Money is positive if employed well. When a game dev says in an interview he needs 40mln for the dev of the game and 40mln for marketing, something in the system is not going well…

In the end, true science rules over money. If your enemy over the iron curtain achieves real military tech and all you have is void marketing, that enemy will just come and take all of your money.

NikiTo said:
When a game dev says in an interview he needs 40mln for the dev of the game and 40mln for marketing, something in the system is not going well…

Actually, in modern major projects development costs roughly equal the marketing costs, which are also roughly equal to the combined pre-production and post-launch costs. While I cannot give numbers, I have seen plenty of budgets where after the entire project funding was settled, development was a third, marketing was a third, and other costs were a third. Development roughly equals marketing costs.
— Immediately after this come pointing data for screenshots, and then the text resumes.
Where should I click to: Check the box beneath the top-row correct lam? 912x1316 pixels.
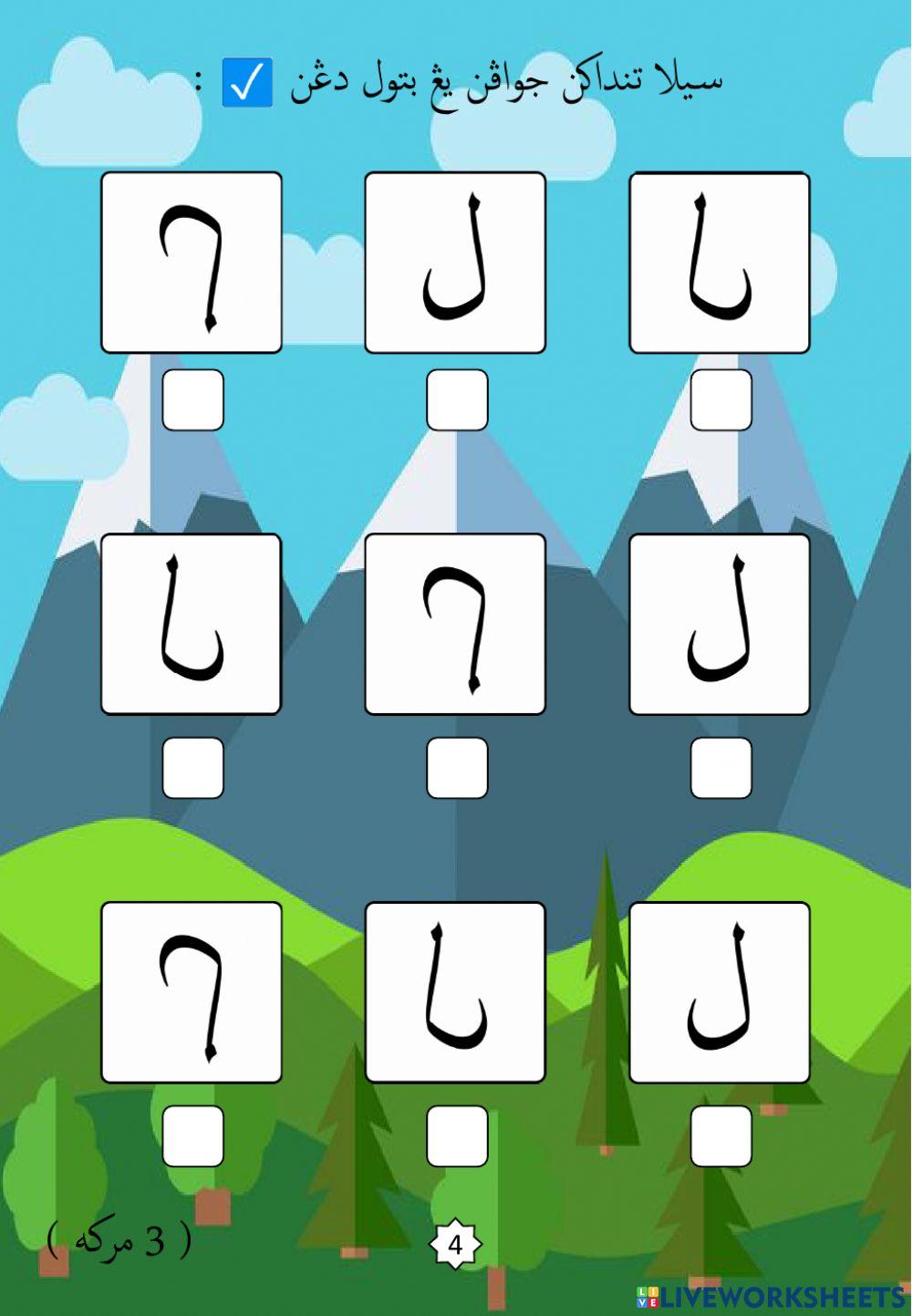pos(457,399)
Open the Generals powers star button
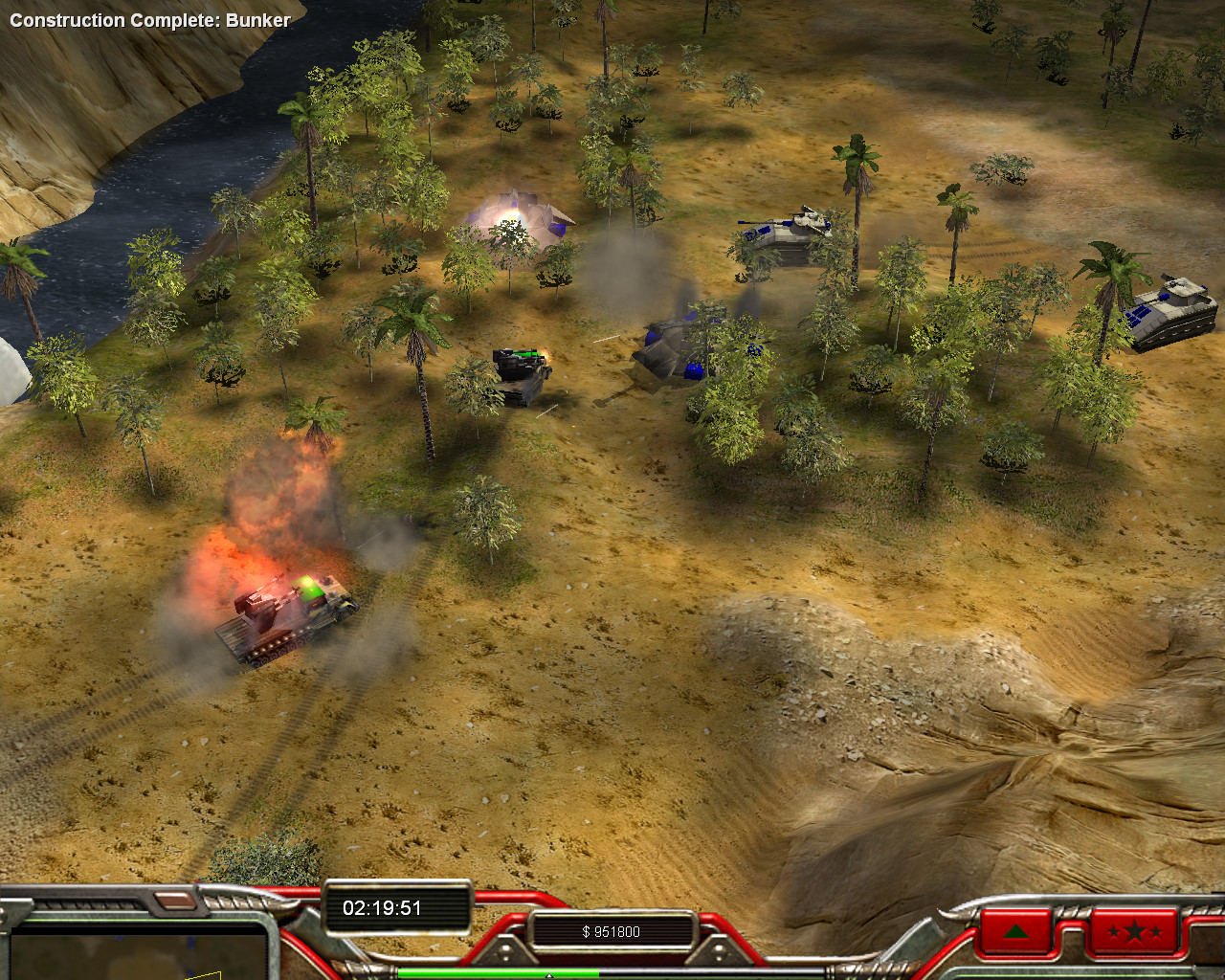The width and height of the screenshot is (1225, 980). click(1133, 930)
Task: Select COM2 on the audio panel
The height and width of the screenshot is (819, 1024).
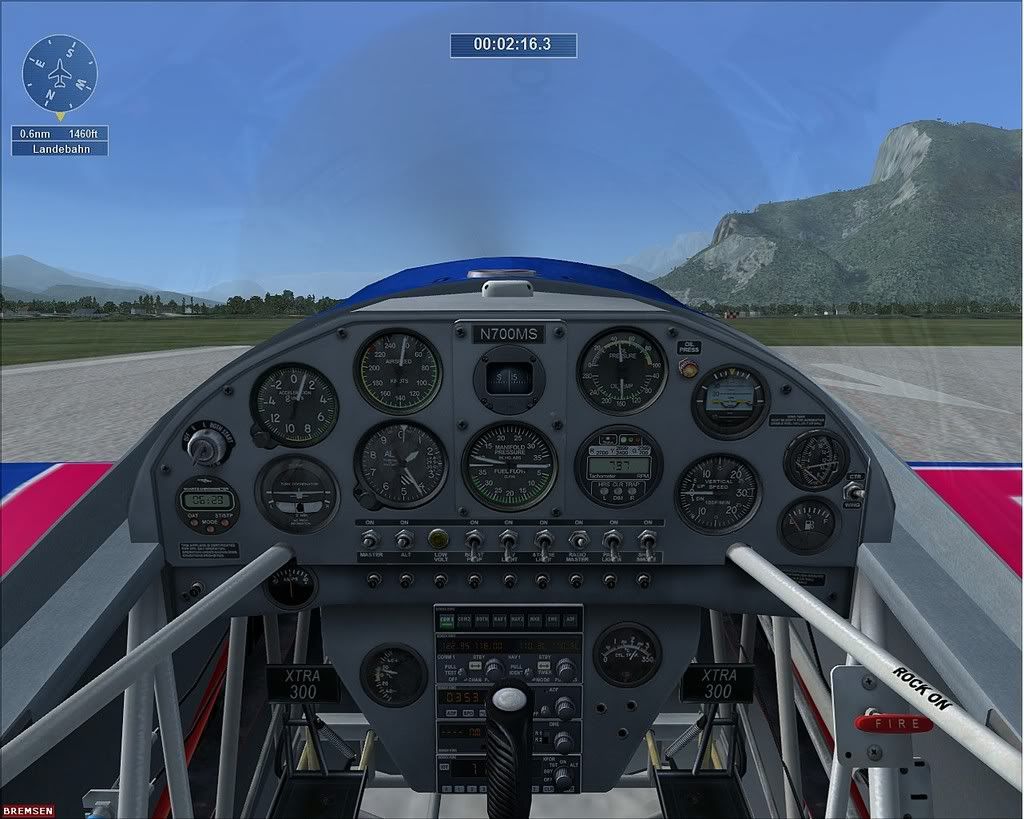Action: pyautogui.click(x=464, y=620)
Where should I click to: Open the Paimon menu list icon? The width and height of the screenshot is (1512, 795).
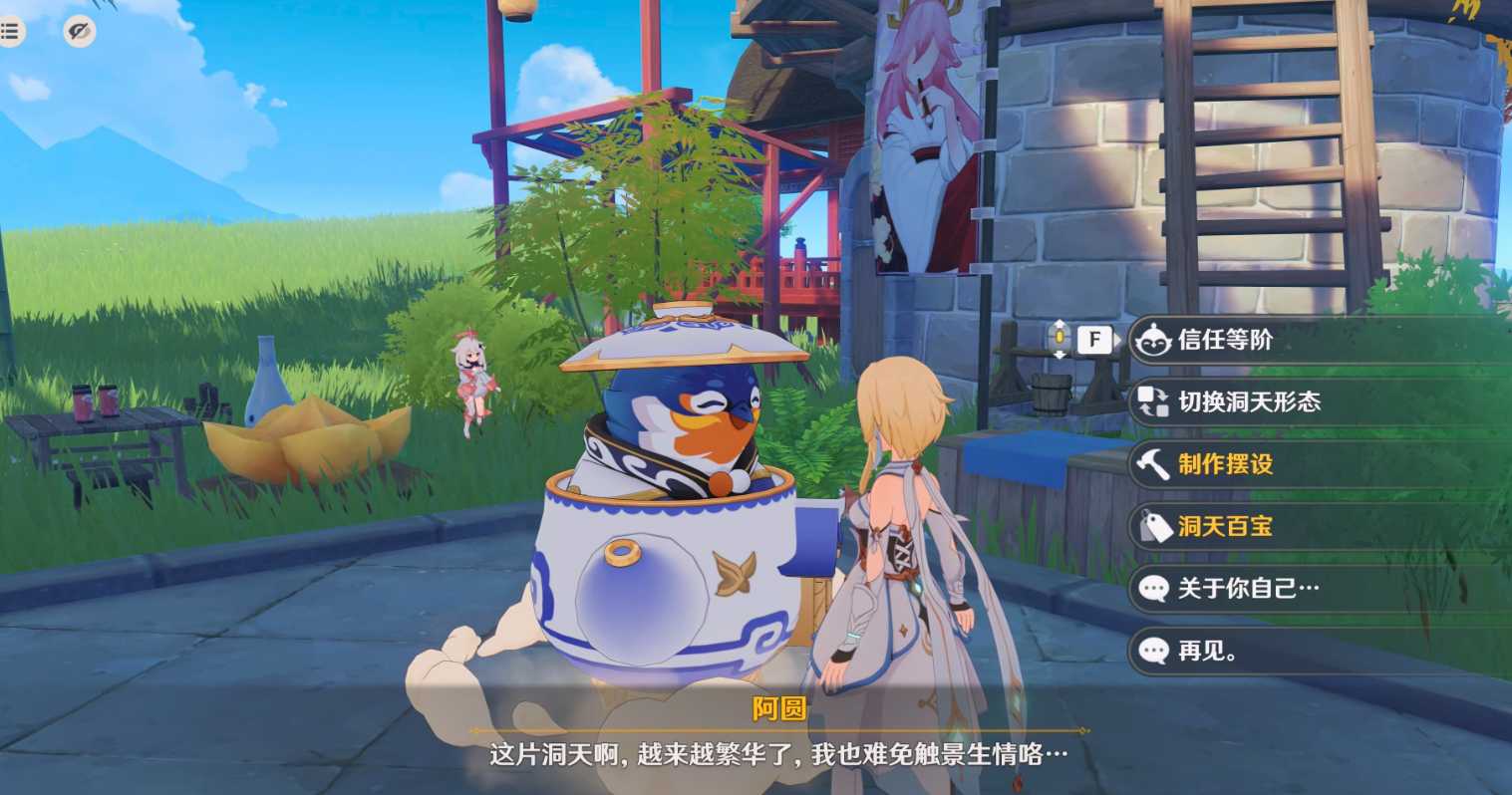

Actual numbers are trade secrets, but sometimes they come out. GTA 5 developers widely stated they spent 265M in development and marketing combined, and also said they spent 137 on development alone, giving a roughly 50% split. Bethesda had similar statements about Skyrim at launch, with a 100M figure, again with a roughly even split going to development and marketing. And one of many articles, stating “As a rule of thumb, you can say that an triple-A game’s marketing budget is approximately equal to 75 percent-100 percent of its development cost. … In mobile, it's not uncommon to hear savvy shops set aside three to 10 times the development budget for marketing”.

Some people feel marketing is all lies and scams. Everyone is entitled to their opinion. But for major games, data says the money is worth spending.

@frob Would it work for Coronavirus?

We will invest 200mln in the development of a vaccine and other 200mln in a study about the best selling packaging for the vaccine. I wonder what color would sell better a vaccine to people. What brand name would be the best? We need 20mln more for the brand name study.

When a female sells bathtub water to males, marketing makes sense, but if somebody wants to do something transcedental, i don't see how marketing fits.

China, Russia and USA are on the lead of the AI development, whoever achieves it first wins and takes it all. Marketing can help a person become a billionaire and even a god for his fans. But i doubt Sophia The Robot can help the AI development more than a movie about AI from the 80s helps.

If somebody wants to become rich, marketing is the best way to go. Then you die and your children fight between them for your millions.

It depends of the goals of a person.

If the goal of somebody is money, why would he program at all? Gamers on YT are much richer than programmers of games. Do the millions a game wins in the first week, end up in hands of game programmers? Or these millions end up mostly in hands of investors? If money is the goal of a person, he should uninstall Visual Studio and install a trading program.

Why program for money? Why not trade instead? Programming makes me suffer. I don't enjoy hunting bugs 99% of the time. But for some crazy reason i prefer Visual Studio over Trading programs.

NikiTo said:
Programming makes me suffer. I don't enjoy hunting bugs 99% of the time.

I recommend you find a job you enjoy a little more. All jobs involve work, but most people find a job that is fulfilling for themselves. There are millions of different jobs out there if you aren't satisfied with this one.